»»

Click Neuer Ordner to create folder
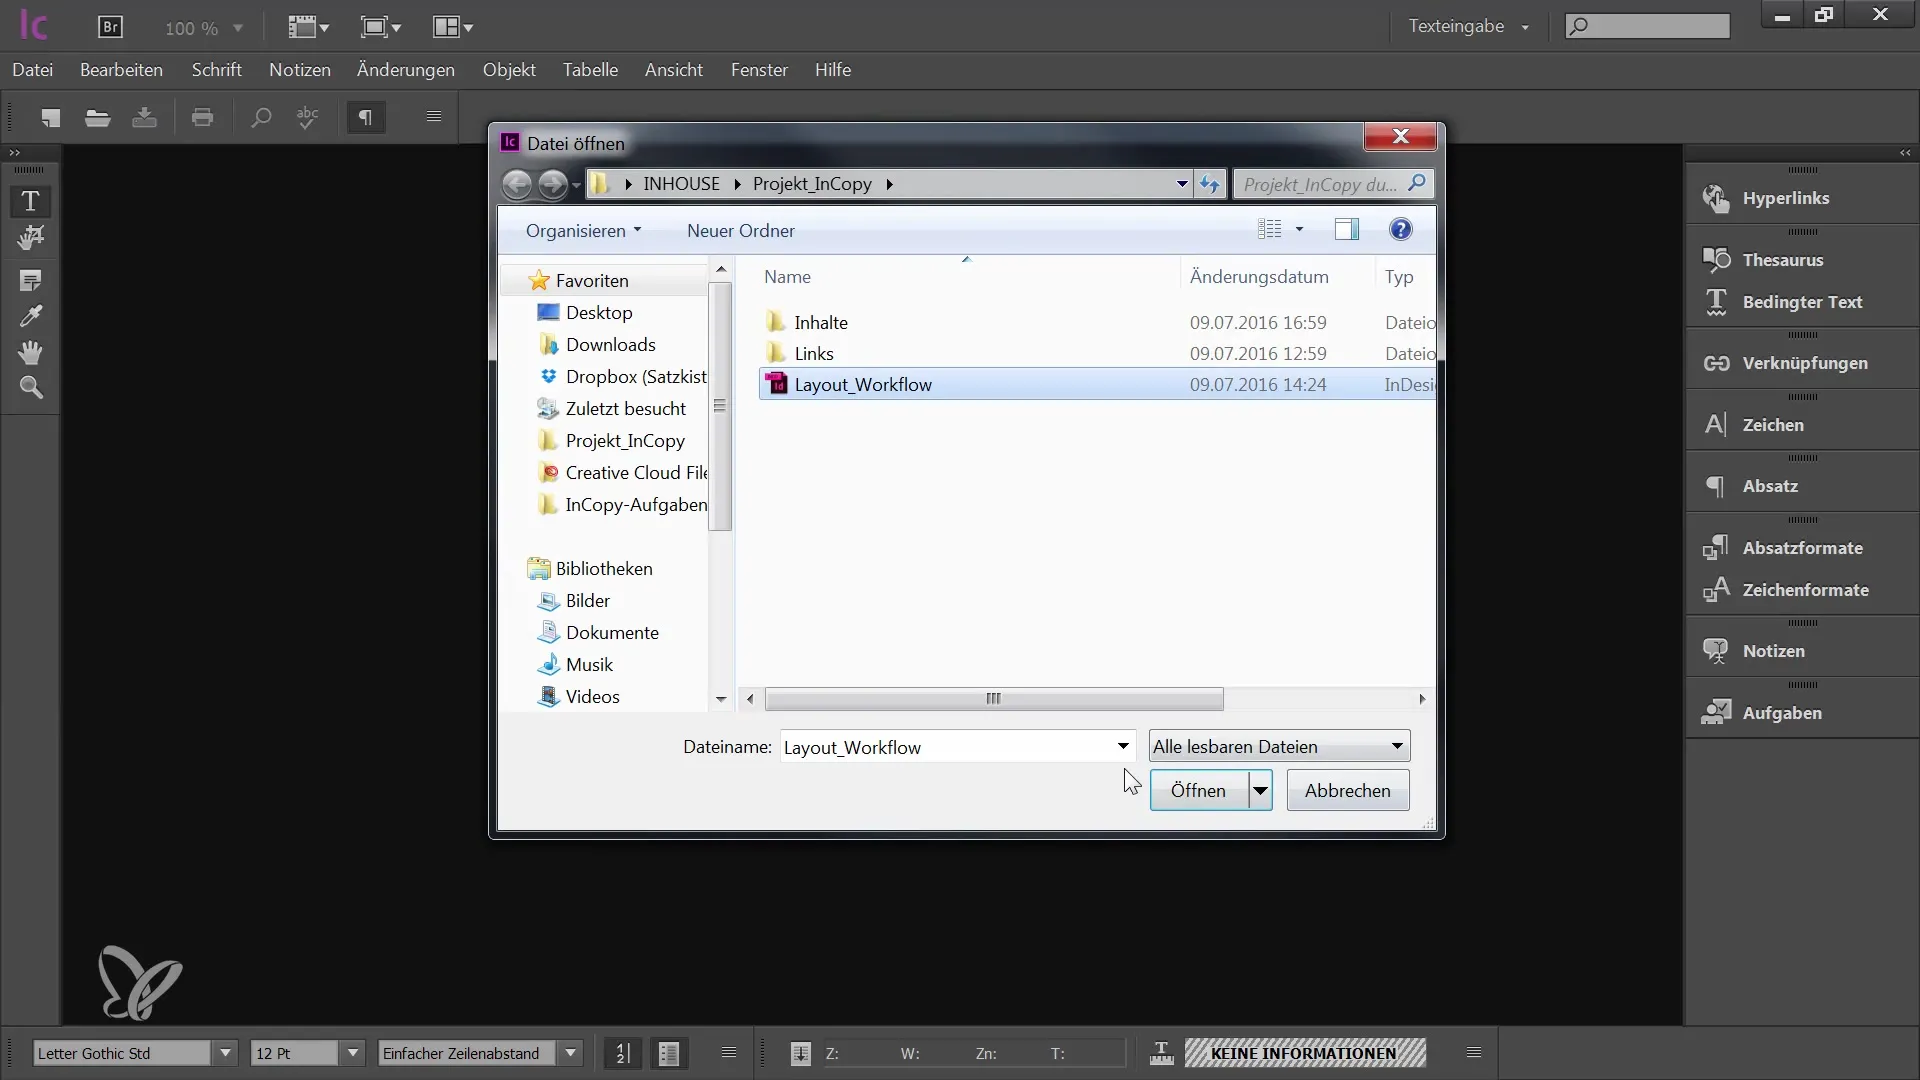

««
»»

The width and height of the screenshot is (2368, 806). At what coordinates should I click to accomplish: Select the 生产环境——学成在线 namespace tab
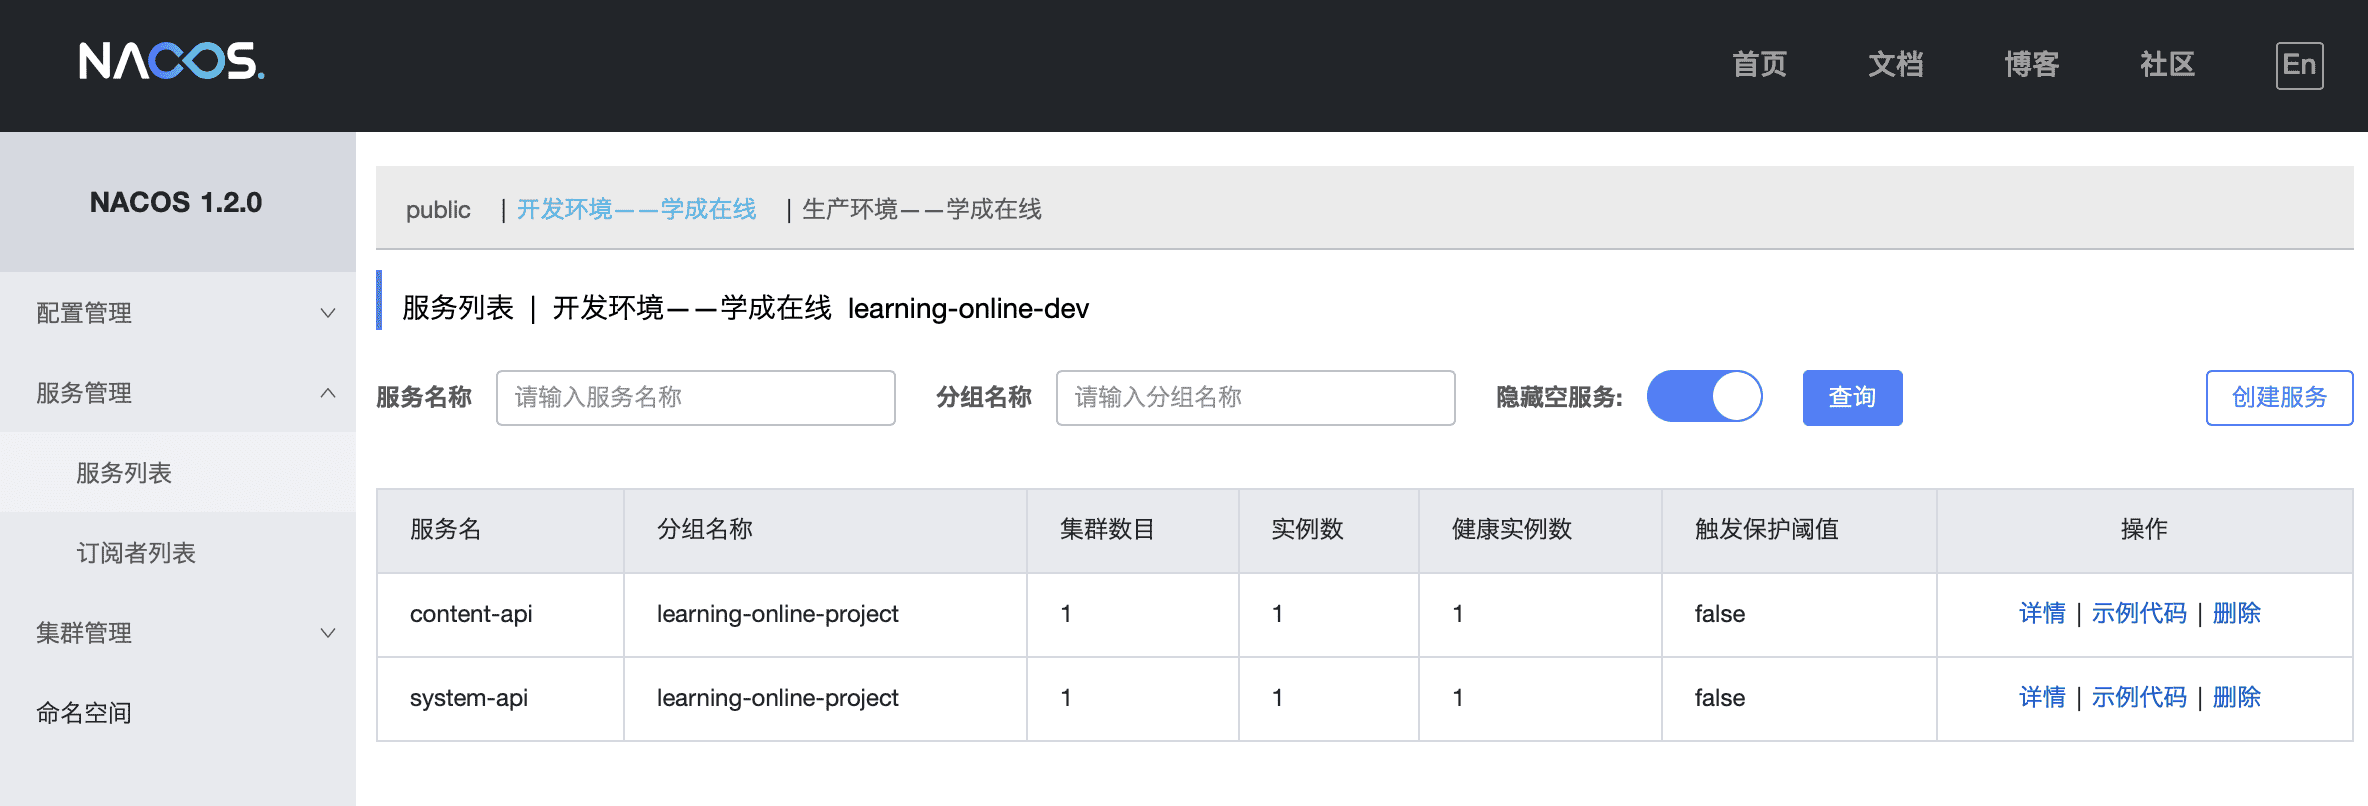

««
»»

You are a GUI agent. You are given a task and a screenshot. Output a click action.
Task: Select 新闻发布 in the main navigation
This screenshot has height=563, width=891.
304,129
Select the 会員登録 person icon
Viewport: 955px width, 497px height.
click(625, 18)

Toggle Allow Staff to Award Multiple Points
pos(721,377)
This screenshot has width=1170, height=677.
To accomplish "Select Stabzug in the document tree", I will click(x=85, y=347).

««

§ SET TASK
List every line in the listing above that contains the word "width", copying each line in full.

§ COMPLETED EXERCISE
The width and height of the screenshot is (2368, 806). At what coordinates should I click to accomplish: Select the 生产环境——学成在线 namespace tab
This screenshot has height=563, width=891.
Viewport: 955px width, 497px height.
This screenshot has width=1170, height=677.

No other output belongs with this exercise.